3. What was Lewis's position on total depravity?

Chapter 5 - The Fall of Man

Depending on your church and/or theological background, some of Lewis's statements in this chapter may be unsettling.  (For example, in the second paragraph, he refers to "myths in Holy Scripture" or midway through Lewis says, "for long centuries God perfected the animal form.")  The topic for today is the Fall-not inerrancy of Scripture or what part, if any, evolution may have played in creation.  Lewis has given in depth treatment to these issues elsewhere.  Since they are tangential to the problem of pain, see what benefit or insights you can draw from this chapter despite other disagreements that may (or may not) exist.

4.  What is the sole function of the Fall according to Lewis?

5.  Do you think God should have simply erased the results of the first sin and given humanity a second chance?  How does Lewis work through that proposition?

6.  What was the root of humanity's first sin?  (In Mere Christianity, Lewis called it "the great sin.")  Why does Lewis believe this is the only sin that could conceivably be the Fall?

7.  In what ways do postlapsarian human beings differ from prelapsarian, according to Lewis's speculations?

8.  Lewis contends that the Fall did not take God by surprise, nor did God plan the whole thing.  Instead, Lewis describes the world as a dance.  What "steps" make up that dance?  (He will develop this concept more in Chapter 7.)


Total depravity
: Theological teaching that the Fall affected every part of human intellect, feeling, heart and will.  Christians may differ in their views of just how "total" total depravity is, but they agree that human beings cannot save themselves.

Original sin: Refers to the sin of Adam and Eve in Genesis 3, the effects of which were passed on to their descendants (Romans 5:12, 19). 

Pons asinorum:  Latin for "bridge of asses"; refers to the fifth proposition in Book One of Euclid's Elements which holds that angles opposite the same length sides of an isosceles triangle are equal.  Metaphorically it means a problem that tests the ability of the inexperienced.

Gautama (563-483 BCE):  the spiritual leader on whose teachings Buddhism is based.

Zarathustra aka Zoroaster:  Persian founder of Zoroastrianism

Marcus Aurelius (121-180):  Stoic philosopher and Roman emperor who wrote Meditations.

William Law (1686-1761):  Anglican clergyman and devotional writer.  In 1729, he wrote A Serious Call to a Devout and Holy Life, which argued that Christianity affects every area of life, including business and leisure as well as devotional practices.  This book was a favorite of John Wesley.  In 1731, he wrote The Case of Reason, which contended that as important as reason is, it alone cannot grasp the mysteries of God without the aid of divine revelation.

N. P. Williams (1883-1943):  professor of divinity and editor of Theology, which represented liberal Catholicism.
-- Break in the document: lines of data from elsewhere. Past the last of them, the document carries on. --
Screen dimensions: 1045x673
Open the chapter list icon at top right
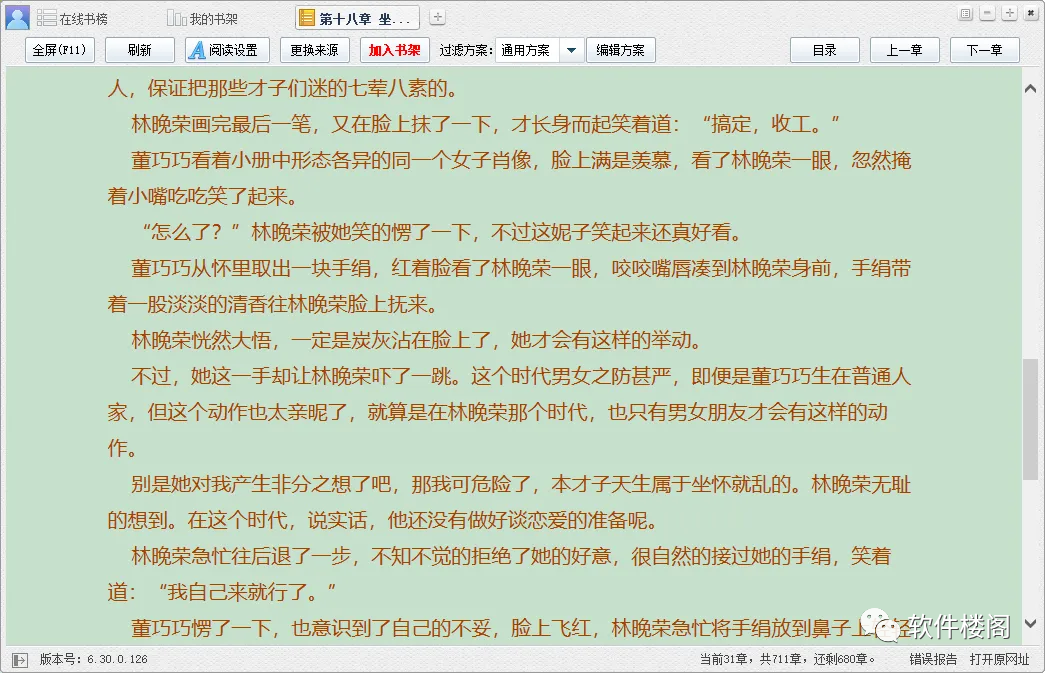tap(965, 13)
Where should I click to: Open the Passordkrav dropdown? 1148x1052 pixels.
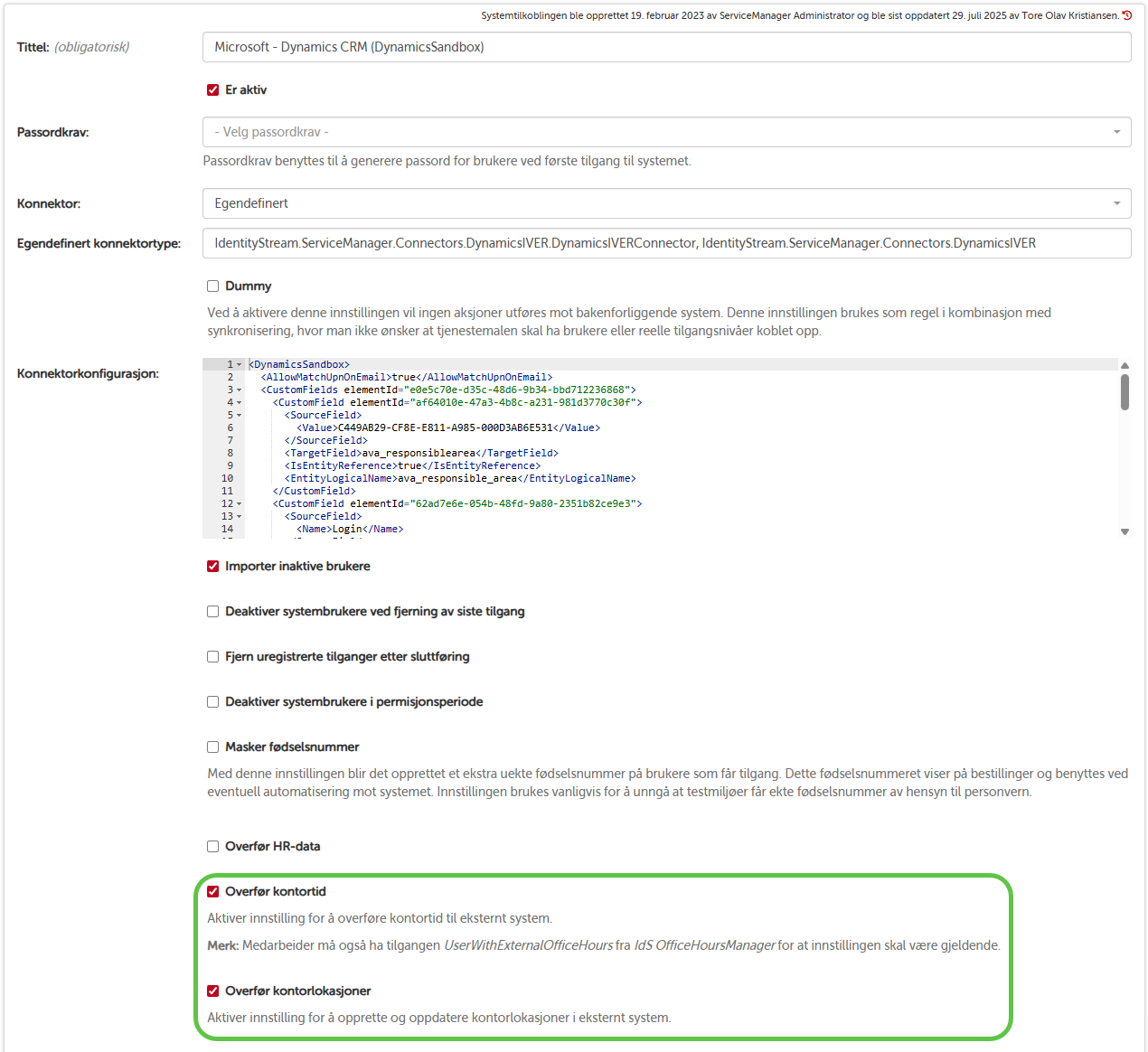[x=666, y=132]
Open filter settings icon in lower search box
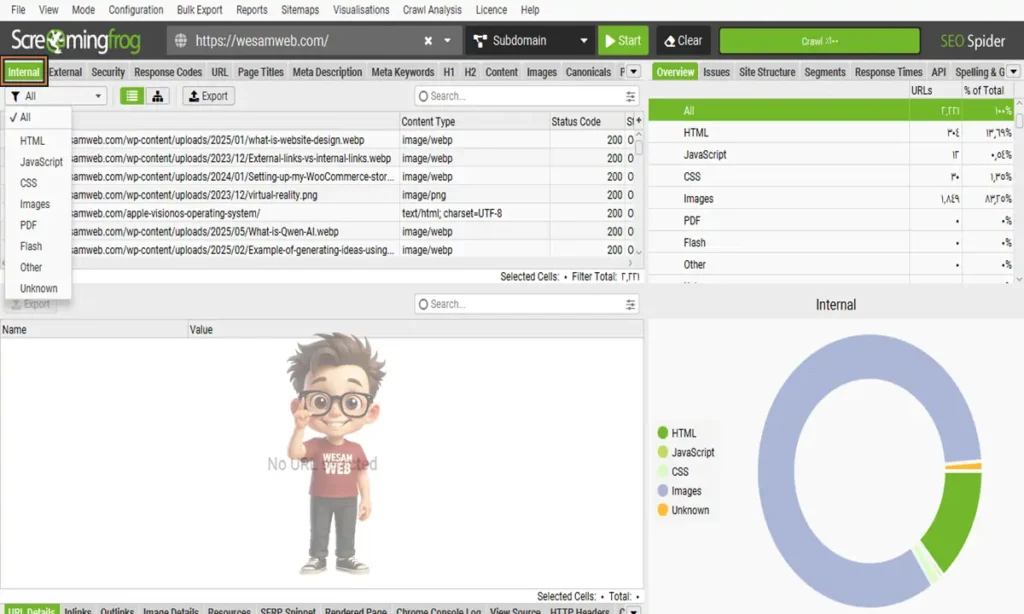 [x=631, y=304]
Yogi:  one who practices the mental, physical and spiritual discipline of yoga

Meum:  Latin for "mine"

Richard Hooker (1554-1600):  Oxford-educated minister in the Church of England.  His best-known work is Of the Laws of Ecclesiastical Polity published in eight volumes-the last three posthumously.  The series is both a response to Puritan doctrine and a guide for church governance.  Considered one of the best examples of Elizabethan literature, the work influenced political theory and English prose, as well as theology.